TASK INPUTS:

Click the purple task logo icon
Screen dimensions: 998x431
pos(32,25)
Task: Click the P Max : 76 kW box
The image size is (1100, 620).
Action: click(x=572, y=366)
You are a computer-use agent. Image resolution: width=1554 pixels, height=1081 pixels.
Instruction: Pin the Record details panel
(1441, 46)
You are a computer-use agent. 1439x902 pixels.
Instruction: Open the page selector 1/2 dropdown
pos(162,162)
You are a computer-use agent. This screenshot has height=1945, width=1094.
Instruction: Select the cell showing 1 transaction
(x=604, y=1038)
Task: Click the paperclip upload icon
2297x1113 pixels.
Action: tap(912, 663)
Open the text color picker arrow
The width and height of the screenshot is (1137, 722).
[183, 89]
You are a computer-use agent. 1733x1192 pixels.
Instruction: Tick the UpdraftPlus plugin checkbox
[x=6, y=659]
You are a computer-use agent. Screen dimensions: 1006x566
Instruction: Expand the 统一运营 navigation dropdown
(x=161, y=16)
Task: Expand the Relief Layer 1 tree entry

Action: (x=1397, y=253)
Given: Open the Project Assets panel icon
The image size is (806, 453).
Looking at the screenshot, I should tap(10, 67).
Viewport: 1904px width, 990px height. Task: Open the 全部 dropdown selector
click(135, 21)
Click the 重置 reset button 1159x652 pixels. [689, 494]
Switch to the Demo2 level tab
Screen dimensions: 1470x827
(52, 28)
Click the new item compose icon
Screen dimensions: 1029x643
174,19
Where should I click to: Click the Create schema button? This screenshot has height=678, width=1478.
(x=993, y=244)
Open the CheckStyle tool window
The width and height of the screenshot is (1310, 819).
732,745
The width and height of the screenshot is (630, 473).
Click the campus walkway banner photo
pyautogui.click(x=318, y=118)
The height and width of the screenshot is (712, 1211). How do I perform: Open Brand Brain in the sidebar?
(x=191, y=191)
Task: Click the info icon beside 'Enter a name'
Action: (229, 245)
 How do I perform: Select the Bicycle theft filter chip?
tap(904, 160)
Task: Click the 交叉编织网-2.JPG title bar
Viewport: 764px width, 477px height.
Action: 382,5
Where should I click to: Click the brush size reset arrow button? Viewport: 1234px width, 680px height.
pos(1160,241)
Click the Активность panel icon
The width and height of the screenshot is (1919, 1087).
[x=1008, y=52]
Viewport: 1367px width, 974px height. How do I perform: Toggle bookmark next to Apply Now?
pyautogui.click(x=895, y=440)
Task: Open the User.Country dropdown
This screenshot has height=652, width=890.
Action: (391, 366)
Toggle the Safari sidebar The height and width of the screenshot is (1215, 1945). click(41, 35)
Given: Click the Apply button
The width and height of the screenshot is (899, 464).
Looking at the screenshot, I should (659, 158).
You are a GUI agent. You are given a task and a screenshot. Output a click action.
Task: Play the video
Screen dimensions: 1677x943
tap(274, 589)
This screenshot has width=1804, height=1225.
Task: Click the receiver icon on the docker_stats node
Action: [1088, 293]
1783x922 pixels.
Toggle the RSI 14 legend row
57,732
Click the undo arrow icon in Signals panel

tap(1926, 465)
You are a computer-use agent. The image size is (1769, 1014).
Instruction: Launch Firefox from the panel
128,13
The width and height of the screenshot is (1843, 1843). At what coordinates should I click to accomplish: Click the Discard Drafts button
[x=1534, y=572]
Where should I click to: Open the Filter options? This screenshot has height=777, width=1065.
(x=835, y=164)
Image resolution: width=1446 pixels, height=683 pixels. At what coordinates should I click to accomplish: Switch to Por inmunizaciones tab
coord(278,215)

ABOUT THIS EXERCISE:
Every line above is to be transcribed exactly, with nothing dropped.

SOLUTION:
Click the purple task logo icon
Screen dimensions: 998x431
pos(32,25)
Task: Click the P Max : 76 kW box
The image size is (1100, 620).
Action: click(x=572, y=366)
You are a computer-use agent. Image resolution: width=1554 pixels, height=1081 pixels.
Instruction: Pin the Record details panel
(1441, 46)
You are a computer-use agent. 1439x902 pixels.
Instruction: Open the page selector 1/2 dropdown
pos(162,162)
You are a computer-use agent. This screenshot has height=1945, width=1094.
Instruction: Select the cell showing 1 transaction
(x=604, y=1038)
Task: Click the paperclip upload icon
2297x1113 pixels.
Action: tap(912, 663)
Open the text color picker arrow
The width and height of the screenshot is (1137, 722).
[183, 89]
You are a computer-use agent. 1733x1192 pixels.
Instruction: Tick the UpdraftPlus plugin checkbox
[x=6, y=659]
You are a computer-use agent. Screen dimensions: 1006x566
Instruction: Expand the 统一运营 navigation dropdown
(x=161, y=16)
Task: Expand the Relief Layer 1 tree entry

Action: (x=1397, y=253)
Given: Open the Project Assets panel icon
The image size is (806, 453).
Looking at the screenshot, I should tap(10, 67).
Viewport: 1904px width, 990px height. Task: Open the 全部 dropdown selector
click(135, 21)
Click the 重置 reset button 1159x652 pixels. [689, 494]
Switch to the Demo2 level tab
Screen dimensions: 1470x827
(52, 28)
Click the new item compose icon
Screen dimensions: 1029x643
174,19
Where should I click to: Click the Create schema button? This screenshot has height=678, width=1478.
(x=993, y=244)
Open the CheckStyle tool window
The width and height of the screenshot is (1310, 819).
732,745
The width and height of the screenshot is (630, 473).
Click the campus walkway banner photo
pyautogui.click(x=318, y=118)
The height and width of the screenshot is (712, 1211). How do I perform: Open Brand Brain in the sidebar?
(x=191, y=191)
Task: Click the info icon beside 'Enter a name'
Action: (229, 245)
 How do I perform: Select the Bicycle theft filter chip?
tap(904, 160)
Task: Click the 交叉编织网-2.JPG title bar
Viewport: 764px width, 477px height.
Action: 382,5
Where should I click to: Click the brush size reset arrow button? Viewport: 1234px width, 680px height.
pos(1160,241)
Click the Активность panel icon
The width and height of the screenshot is (1919, 1087).
[x=1008, y=52]
Viewport: 1367px width, 974px height. How do I perform: Toggle bookmark next to Apply Now?
pyautogui.click(x=895, y=440)
Task: Open the User.Country dropdown
This screenshot has height=652, width=890.
Action: (391, 366)
Toggle the Safari sidebar The height and width of the screenshot is (1215, 1945). click(41, 35)
Given: Click the Apply button
The width and height of the screenshot is (899, 464).
Looking at the screenshot, I should (659, 158).
You are a GUI agent. You are given a task and a screenshot. Output a click action.
Task: Play the video
Screen dimensions: 1677x943
tap(274, 589)
This screenshot has width=1804, height=1225.
Task: Click the receiver icon on the docker_stats node
Action: [1088, 293]
1783x922 pixels.
Toggle the RSI 14 legend row
57,732
Click the undo arrow icon in Signals panel

tap(1926, 465)
You are a computer-use agent. The image size is (1769, 1014).
Instruction: Launch Firefox from the panel
128,13
The width and height of the screenshot is (1843, 1843). At what coordinates should I click to accomplish: Click the Discard Drafts button
[x=1534, y=572]
Where should I click to: Open the Filter options? This screenshot has height=777, width=1065.
(x=835, y=164)
Image resolution: width=1446 pixels, height=683 pixels. At what coordinates should I click to accomplish: Switch to Por inmunizaciones tab
coord(278,215)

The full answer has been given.